SELECTED PASSAGE:
⁂
I'm new to this site, & this grabbed my attention! I, too, want to work in the mental health field. I'm in outpatient therapy for anorexia, OCD, I have low self-esteem & anxiety issues, & I have self injured before, too. I'm also on medicine for my OCD. I've been in therapy for a year & a half & I'm doing better, but I don't consider myself recovered. I have an AA in Psychology & a BA in Deaf Services, but want to go back to school & become a research psychologist & put my love of psychology, working with deaf & hard of hearing, & nutrition together. I planned to go back to school this Fall, had enrolled, signed a lease on my apartment, & was really excited. Lately, though, I felt like I wasn't ready like I had been.

Recently, I had my psychologist send a letter to the college & my apartment telling them I will not be there this Fall & why. I need to send a lette, too. I will, though, go back next Spring. I have mixed feelings about postponing school, but think I did the right thing.
⁂
DATA LISTING:
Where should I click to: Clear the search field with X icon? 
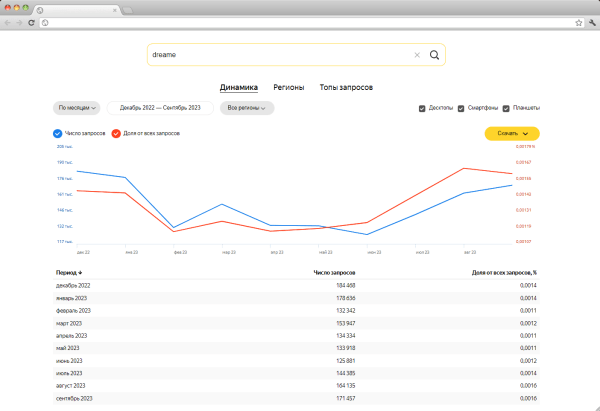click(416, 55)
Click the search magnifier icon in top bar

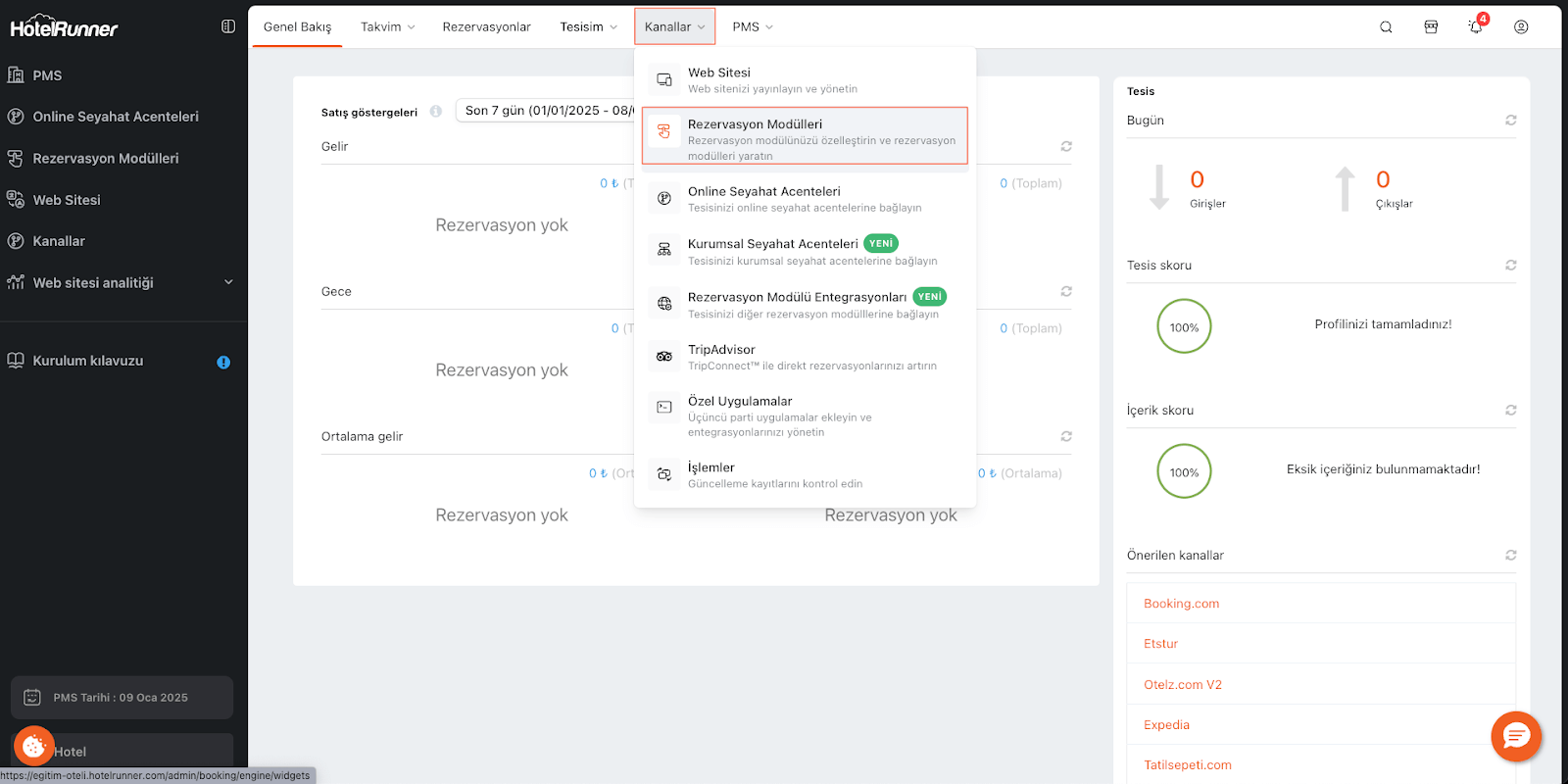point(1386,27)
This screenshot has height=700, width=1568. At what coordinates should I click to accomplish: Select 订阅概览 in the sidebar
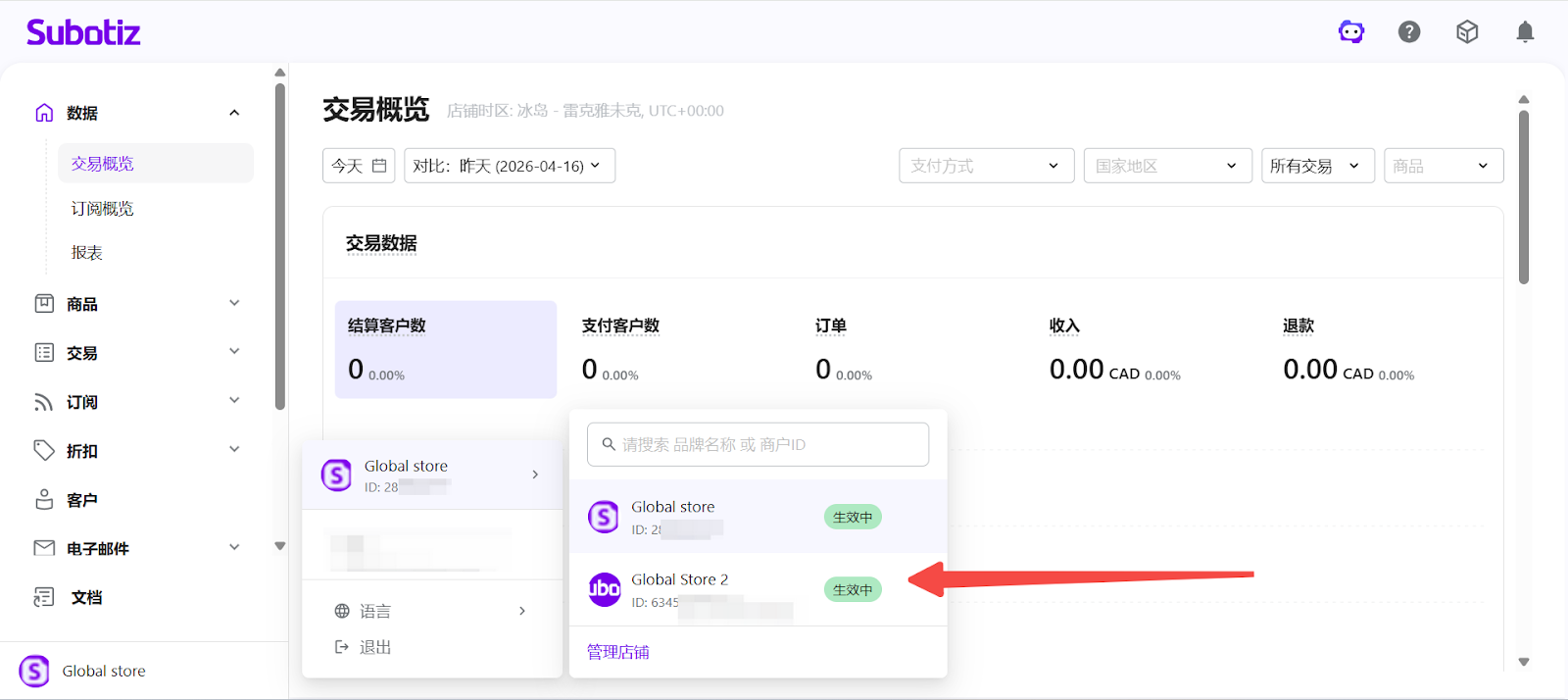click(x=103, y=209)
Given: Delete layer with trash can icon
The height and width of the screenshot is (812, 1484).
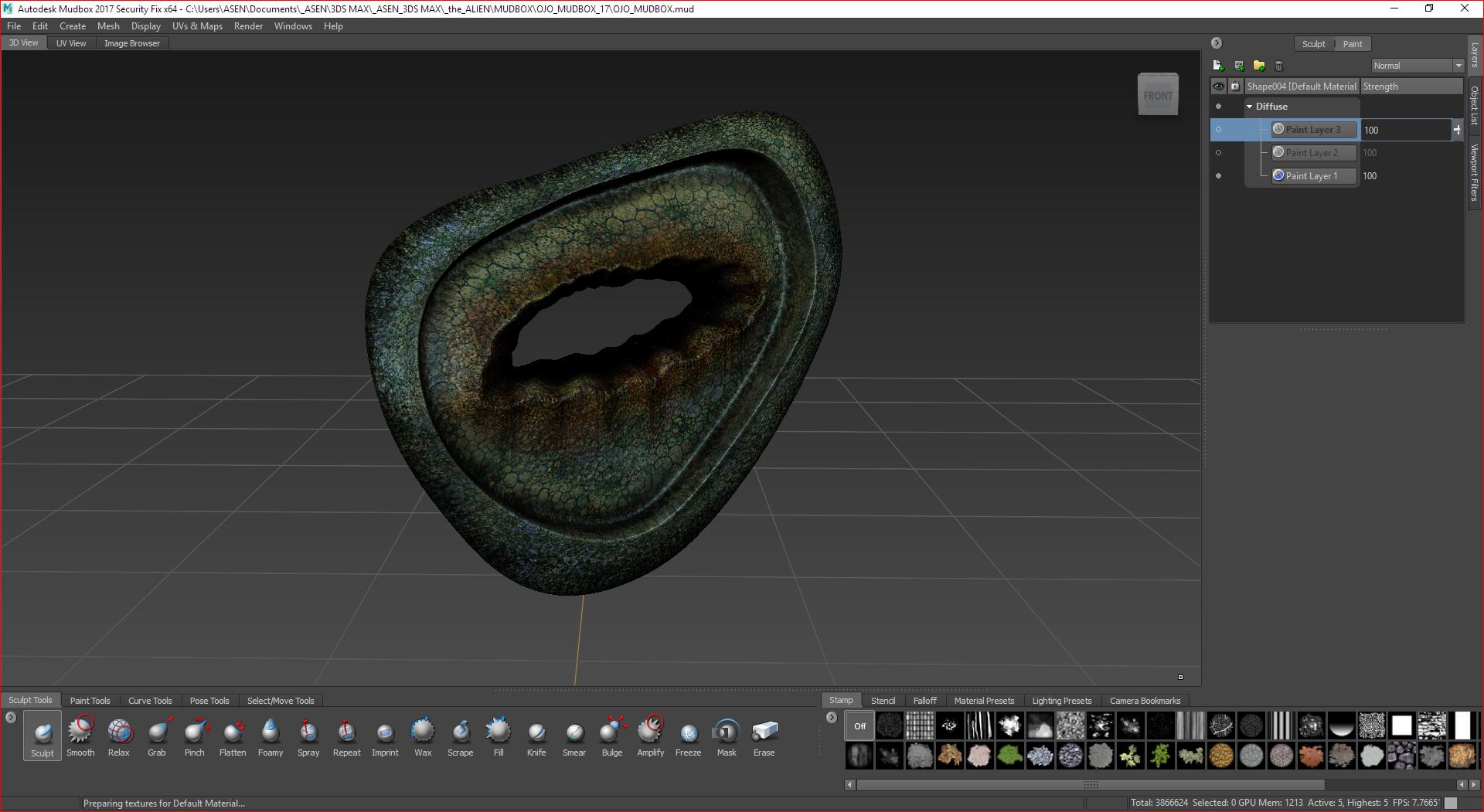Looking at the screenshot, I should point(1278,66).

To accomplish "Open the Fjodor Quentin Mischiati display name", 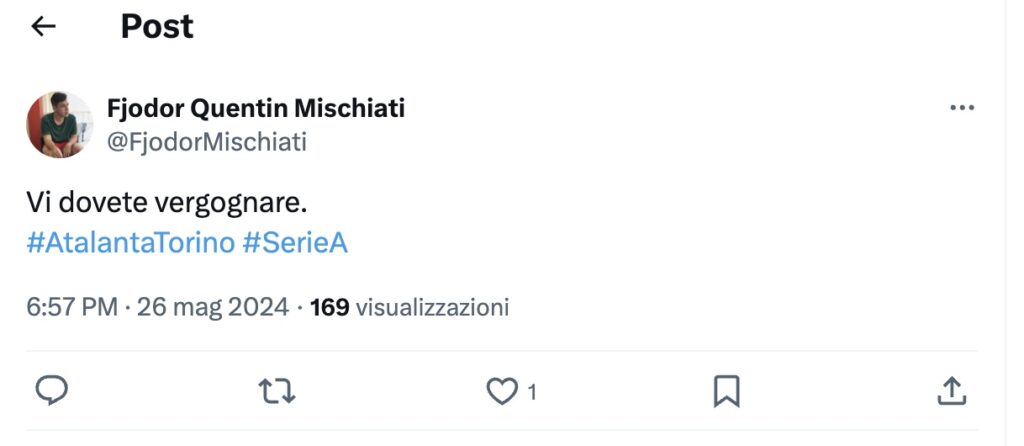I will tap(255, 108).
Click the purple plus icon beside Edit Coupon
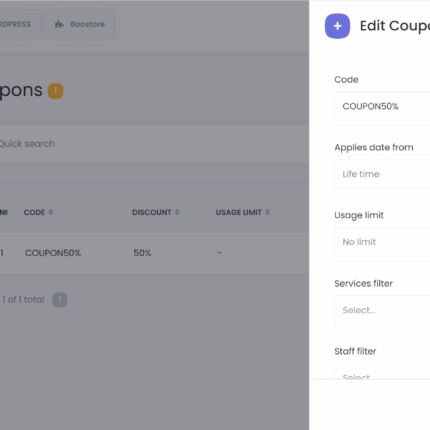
⁂
TASK BRIEF: Reproduce the post above about postponing school in its entirety, word for word.

RESPONSE AREA:
I'm new to this site, & this grabbed my attention! I, too, want to work in the mental health field. I'm in outpatient therapy for anorexia, OCD, I have low self-esteem & anxiety issues, & I have self injured before, too. I'm also on medicine for my OCD. I've been in therapy for a year & a half & I'm doing better, but I don't consider myself recovered. I have an AA in Psychology & a BA in Deaf Services, but want to go back to school & become a research psychologist & put my love of psychology, working with deaf & hard of hearing, & nutrition together. I planned to go back to school this Fall, had enrolled, signed a lease on my apartment, & was really excited. Lately, though, I felt like I wasn't ready like I had been.

Recently, I had my psychologist send a letter to the college & my apartment telling them I will not be there this Fall & why. I need to send a lette, too. I will, though, go back next Spring. I have mixed feelings about postponing school, but think I did the right thing.